SLC39A4 silencing promotes sensitivity to cisplatin in human NSCLC cells

Our previous results suggested that shSLC39A4 depressed the mesenchymal phenotype of A549 cells. Because many studies have shown that the EMT conveys resistance to radiotherapy or chemotherapy12, we speculated that SLC39A4 silencing could affect the chemotherapeutic response by regulating stemness. SLC39A4 expression was significantly correlated with the expression of the lung cancer stem cell biomarkers CD44 and CD13323 (Z = 7.11, P < 0.00001; Fig. 5a,b). This finding was further confirmed by immunofluorescence and western blot analysis of CD44 and CD133 expression in shSLC39A4 and Ctl A549 cells (Fig. 5c,d).

Figure 5.

Figure 5

Inhibition of SLC39A4 enhances cisplatin resistance in human NSCLC cells. (a) Correlation of SLC39A4 and CD44 expression, Fisher’s Z = 0.26 (95% CI, 0.19–0.33). (b) Correlation of SLC39A4 and CD133 expression, Fisher’s Z = 0.21 (95% CI, 0.14–0.28). (c,d) Analysis of CD44 and CD133 expression by immunofluorescence (c) and western blotting (d) in shSLC39A4 or Ctl A549 cells (scale bar, 50 μm). (e,f) Cisplatin-induced cell death was monitored in CCK-8 arrays (e) and colony formation assays (f,g). Quantitation of colony formation. (hj) Body weight (h) and tumour size (i,j) were used to examine cisplatin sensitivity in shSLC39A4 and Ctl A549 tumour-bearing mice.

Cancer stem cells are associated with chemoresistance24. Cisplatin is the first-line drug for lung cancer therapy; however, resistance is highly prevalent in patients and significantly limits survival. Thus, we further explored the functional significance of SLC39A4 expression in cisplatin resistance. Notably, the CCK-8 assay and colony formation assays revealed that shSLC39A4 sensitized A549 cells to cisplatin-induced cell death (Fig. 5e–j), suggesting that SLC39A4 enhances cellular resistance to cisplatin therapy. Similar findings were also observed in a subcutaneous tumour model with cisplatin treatment, where shSLC39A4 A549 tumours caused less body weight loss (Fig. 5h) and were less proliferative and resistant to cisplatin treatment (Fig. 5i,j).

Discussion

Lung cancer is the leading cause of cancer-related death in men and women25, with more than one million new cases diagnosed each year. Despite recent advances in treatment modalities, including surgery, chemotherapy, and radiotherapy, cancer metastasis remains the major determinant of poor outcome, with an overall 5-year survival rate of 15%26. Thus, it is important to discover novel lung cancer metastasis-related genes and their functional mechanisms to encourage the development of additional cancer therapeutics.

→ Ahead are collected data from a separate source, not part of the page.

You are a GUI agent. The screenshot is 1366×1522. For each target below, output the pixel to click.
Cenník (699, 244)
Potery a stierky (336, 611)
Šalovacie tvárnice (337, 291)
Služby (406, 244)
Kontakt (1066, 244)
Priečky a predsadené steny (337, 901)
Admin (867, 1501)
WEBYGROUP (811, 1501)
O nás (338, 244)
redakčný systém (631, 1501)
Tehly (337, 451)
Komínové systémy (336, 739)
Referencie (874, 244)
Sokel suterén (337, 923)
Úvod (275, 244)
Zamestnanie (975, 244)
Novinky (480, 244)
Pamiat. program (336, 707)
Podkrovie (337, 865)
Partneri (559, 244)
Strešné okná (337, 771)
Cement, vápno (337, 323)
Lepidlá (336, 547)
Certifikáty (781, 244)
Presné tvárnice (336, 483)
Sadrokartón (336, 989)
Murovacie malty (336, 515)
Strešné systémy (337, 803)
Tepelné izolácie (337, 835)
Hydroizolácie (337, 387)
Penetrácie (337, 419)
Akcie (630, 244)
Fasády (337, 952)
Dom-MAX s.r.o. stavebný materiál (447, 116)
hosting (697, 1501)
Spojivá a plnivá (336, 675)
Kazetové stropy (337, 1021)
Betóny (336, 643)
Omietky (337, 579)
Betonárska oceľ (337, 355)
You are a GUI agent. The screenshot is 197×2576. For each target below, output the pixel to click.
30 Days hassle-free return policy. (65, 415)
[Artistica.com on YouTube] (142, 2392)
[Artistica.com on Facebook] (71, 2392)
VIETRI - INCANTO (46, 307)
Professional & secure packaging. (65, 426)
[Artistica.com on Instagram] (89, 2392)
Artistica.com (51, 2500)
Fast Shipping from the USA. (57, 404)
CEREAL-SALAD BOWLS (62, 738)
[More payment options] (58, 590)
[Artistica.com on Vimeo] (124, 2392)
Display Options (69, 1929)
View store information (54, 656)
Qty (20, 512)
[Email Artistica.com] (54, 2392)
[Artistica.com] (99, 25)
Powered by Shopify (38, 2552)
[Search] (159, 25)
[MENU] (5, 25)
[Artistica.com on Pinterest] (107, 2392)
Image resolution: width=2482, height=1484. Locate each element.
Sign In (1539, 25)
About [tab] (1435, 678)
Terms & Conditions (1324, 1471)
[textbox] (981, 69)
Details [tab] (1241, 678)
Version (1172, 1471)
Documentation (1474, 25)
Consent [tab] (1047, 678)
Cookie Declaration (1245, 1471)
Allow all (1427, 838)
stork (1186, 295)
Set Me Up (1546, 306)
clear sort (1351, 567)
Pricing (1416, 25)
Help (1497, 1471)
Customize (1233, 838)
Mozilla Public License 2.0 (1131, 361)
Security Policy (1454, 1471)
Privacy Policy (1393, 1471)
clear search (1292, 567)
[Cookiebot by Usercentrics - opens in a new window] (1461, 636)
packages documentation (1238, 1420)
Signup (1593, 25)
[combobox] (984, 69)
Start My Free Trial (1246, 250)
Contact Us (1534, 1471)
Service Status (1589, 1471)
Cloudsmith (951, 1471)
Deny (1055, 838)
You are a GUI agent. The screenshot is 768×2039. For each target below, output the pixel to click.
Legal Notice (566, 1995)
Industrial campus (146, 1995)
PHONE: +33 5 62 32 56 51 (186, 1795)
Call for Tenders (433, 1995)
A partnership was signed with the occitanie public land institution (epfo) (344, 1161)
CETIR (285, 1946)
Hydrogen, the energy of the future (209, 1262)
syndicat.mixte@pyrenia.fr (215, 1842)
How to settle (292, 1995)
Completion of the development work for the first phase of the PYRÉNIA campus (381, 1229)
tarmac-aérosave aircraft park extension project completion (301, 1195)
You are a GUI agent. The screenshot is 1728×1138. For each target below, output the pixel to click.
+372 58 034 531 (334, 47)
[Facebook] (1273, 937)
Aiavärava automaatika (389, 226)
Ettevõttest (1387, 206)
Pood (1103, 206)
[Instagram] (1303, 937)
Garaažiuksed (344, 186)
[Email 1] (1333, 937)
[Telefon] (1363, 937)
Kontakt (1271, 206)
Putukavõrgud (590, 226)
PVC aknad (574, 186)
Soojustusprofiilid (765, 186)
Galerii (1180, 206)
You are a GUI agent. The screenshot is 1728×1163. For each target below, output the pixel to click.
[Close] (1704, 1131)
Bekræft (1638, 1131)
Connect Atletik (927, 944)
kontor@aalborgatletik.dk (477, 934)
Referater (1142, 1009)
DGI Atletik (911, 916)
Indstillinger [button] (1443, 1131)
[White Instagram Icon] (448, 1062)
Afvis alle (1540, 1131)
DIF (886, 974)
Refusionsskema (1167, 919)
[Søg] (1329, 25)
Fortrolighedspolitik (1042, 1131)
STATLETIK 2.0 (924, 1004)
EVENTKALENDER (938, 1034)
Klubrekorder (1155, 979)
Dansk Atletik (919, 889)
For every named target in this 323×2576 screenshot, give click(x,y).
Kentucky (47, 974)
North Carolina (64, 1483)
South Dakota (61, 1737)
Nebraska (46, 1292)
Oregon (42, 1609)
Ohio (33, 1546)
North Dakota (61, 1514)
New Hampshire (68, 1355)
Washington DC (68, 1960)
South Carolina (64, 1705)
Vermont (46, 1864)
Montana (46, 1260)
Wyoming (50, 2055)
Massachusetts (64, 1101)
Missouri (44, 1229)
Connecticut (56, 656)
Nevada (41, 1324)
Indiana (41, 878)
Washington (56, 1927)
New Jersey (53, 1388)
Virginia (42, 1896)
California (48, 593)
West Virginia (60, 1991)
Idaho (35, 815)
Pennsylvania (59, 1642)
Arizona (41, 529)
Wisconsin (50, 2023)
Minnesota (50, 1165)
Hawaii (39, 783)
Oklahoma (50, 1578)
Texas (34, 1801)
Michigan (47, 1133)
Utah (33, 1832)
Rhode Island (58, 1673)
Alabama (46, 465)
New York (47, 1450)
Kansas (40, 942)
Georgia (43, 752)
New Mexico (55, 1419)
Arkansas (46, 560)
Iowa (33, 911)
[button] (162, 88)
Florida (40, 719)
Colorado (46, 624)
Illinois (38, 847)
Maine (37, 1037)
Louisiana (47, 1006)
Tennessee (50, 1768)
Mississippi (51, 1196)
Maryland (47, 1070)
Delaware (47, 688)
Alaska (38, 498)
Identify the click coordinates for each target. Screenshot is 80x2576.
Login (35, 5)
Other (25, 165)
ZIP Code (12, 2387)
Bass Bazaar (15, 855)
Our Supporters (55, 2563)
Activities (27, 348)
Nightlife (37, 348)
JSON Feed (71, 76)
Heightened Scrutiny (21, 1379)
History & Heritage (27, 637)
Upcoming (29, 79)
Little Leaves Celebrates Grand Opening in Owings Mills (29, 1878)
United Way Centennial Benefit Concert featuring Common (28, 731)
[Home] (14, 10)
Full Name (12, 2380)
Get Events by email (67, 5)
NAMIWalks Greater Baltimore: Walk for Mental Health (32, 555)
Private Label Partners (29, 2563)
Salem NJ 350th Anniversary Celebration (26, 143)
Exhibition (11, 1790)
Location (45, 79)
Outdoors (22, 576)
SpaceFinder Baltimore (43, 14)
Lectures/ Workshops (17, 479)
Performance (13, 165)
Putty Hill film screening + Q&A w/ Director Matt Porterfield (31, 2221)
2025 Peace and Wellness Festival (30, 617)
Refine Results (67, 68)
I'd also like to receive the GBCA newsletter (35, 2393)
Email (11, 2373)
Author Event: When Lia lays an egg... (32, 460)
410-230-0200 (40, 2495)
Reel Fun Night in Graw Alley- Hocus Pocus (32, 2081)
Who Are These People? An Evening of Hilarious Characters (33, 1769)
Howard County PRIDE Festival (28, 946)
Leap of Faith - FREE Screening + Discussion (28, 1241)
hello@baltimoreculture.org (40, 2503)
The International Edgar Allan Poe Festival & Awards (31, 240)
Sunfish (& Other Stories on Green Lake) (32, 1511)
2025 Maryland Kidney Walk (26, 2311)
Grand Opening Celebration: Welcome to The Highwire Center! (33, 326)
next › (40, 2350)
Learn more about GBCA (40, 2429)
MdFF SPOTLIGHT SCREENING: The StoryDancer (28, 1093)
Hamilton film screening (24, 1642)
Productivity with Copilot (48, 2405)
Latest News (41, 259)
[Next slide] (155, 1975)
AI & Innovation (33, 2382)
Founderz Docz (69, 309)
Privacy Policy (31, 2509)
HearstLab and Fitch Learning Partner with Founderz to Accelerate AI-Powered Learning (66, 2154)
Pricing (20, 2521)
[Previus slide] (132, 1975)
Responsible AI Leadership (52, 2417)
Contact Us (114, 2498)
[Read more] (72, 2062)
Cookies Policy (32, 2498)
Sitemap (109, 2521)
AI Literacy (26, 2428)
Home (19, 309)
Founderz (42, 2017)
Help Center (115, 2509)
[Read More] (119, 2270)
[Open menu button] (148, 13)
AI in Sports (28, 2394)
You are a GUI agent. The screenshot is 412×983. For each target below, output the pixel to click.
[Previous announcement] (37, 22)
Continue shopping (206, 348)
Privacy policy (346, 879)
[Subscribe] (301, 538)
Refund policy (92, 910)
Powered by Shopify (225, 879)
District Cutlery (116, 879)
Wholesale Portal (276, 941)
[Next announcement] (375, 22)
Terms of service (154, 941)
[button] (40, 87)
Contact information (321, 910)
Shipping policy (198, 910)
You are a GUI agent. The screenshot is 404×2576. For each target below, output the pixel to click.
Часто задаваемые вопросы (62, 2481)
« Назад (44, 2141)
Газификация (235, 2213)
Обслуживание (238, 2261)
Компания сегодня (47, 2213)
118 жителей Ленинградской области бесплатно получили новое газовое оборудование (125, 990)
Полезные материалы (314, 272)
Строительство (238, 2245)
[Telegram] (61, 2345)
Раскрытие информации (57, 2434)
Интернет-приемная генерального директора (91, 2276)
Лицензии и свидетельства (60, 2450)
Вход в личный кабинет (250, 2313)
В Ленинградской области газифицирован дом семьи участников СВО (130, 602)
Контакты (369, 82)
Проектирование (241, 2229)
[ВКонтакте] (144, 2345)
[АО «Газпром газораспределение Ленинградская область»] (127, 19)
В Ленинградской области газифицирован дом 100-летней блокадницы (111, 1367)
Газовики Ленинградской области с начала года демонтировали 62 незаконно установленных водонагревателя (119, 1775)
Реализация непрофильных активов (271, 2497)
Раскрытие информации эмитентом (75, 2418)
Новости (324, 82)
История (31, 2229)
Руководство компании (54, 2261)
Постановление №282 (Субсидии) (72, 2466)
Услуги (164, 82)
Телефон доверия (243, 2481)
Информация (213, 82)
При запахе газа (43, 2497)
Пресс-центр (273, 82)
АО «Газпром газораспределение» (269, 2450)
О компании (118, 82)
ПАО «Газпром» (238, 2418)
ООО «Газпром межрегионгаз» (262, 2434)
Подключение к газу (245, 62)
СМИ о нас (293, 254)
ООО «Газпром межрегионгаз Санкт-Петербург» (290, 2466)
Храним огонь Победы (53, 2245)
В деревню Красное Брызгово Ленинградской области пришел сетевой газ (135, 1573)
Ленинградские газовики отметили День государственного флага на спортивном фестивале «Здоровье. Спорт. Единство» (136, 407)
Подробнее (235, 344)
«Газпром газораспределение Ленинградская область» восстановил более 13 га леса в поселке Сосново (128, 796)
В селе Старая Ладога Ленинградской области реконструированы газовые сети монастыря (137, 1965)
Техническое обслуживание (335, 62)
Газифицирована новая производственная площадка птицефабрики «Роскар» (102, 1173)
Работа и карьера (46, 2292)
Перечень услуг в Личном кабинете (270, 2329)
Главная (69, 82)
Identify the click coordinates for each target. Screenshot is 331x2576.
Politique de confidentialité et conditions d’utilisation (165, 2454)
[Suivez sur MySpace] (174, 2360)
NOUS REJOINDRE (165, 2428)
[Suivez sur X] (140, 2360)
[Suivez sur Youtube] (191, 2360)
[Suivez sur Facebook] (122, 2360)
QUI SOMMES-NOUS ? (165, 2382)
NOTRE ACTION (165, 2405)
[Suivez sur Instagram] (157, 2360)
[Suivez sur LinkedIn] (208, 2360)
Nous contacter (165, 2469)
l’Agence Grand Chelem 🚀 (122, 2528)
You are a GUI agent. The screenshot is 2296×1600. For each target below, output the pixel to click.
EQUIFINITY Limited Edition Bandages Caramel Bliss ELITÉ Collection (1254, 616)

The combined use of tumour-related gene expression data and clinical specimens has proven to be a valuable method for identification of potential drug targets2729. Studies have indicated that zinc transport and homeostasis play important roles in cancer progression3032; however, their functional significance in lung cancer is not clear. In this study, a meta-analysis of data extracted from the GEO and TCGA databases revealed the clinical significance of SLC39A4 in lung cancer. Specifically, SLC39A4 expression was markedly higher in NSCLC tissues than in normal controls and was a prognostic indicator of increased metastatic stage, as well as poor OS and DFS. Collectively, these data suggest that SLC39A4 may play an important role in lung cancer pathophysiology.

The EMT plays a significant role during tumour invasion and metastasis33, and is characterized by the acquisition of mesenchymal markers such as vimentin or FSP-1, and loss of epithelial cell adhesion molecules, such as E-cadherin22, 34, 35. To further study the effect of SLC39A4 on the aggressive cellular characteristics of NSCLC, we infected A549 cells with lentivirus expressing shSLC39A4 or empty vector control. Notably, knockdown of SLC39A4 induced a more epithelial-like phenotype with increased E-cadherin and decreased FSP-1 expression, suggesting that SLC39A4 promotes EMT in A549 cells. The clinical relevance of these results was confirmed with in vitro migration assays and a mouse model of tumour metastasis, indicating that SLC39A4 plays an important role in NSCLC cell migration.

Many studies have demonstrated that the EMT facilitates resistance to radiotherapy and chemotherapy36, 37. Cisplatin (cis-diamminedichloro-platinum II) is the primary chemotherapeutic agent used in lung cancer therapy, particularly NSCLC38. Because acquired resistance is a common occurrence in NSCLC patients39, insights into the molecular mechanisms underlying cisplatin resistance is necessary for the development of novel therapeutic strategies. Consistently, SLC39A4 knockdown cells displayed heightened sensitivity to cisplatin-induced cell death when compared to control cells.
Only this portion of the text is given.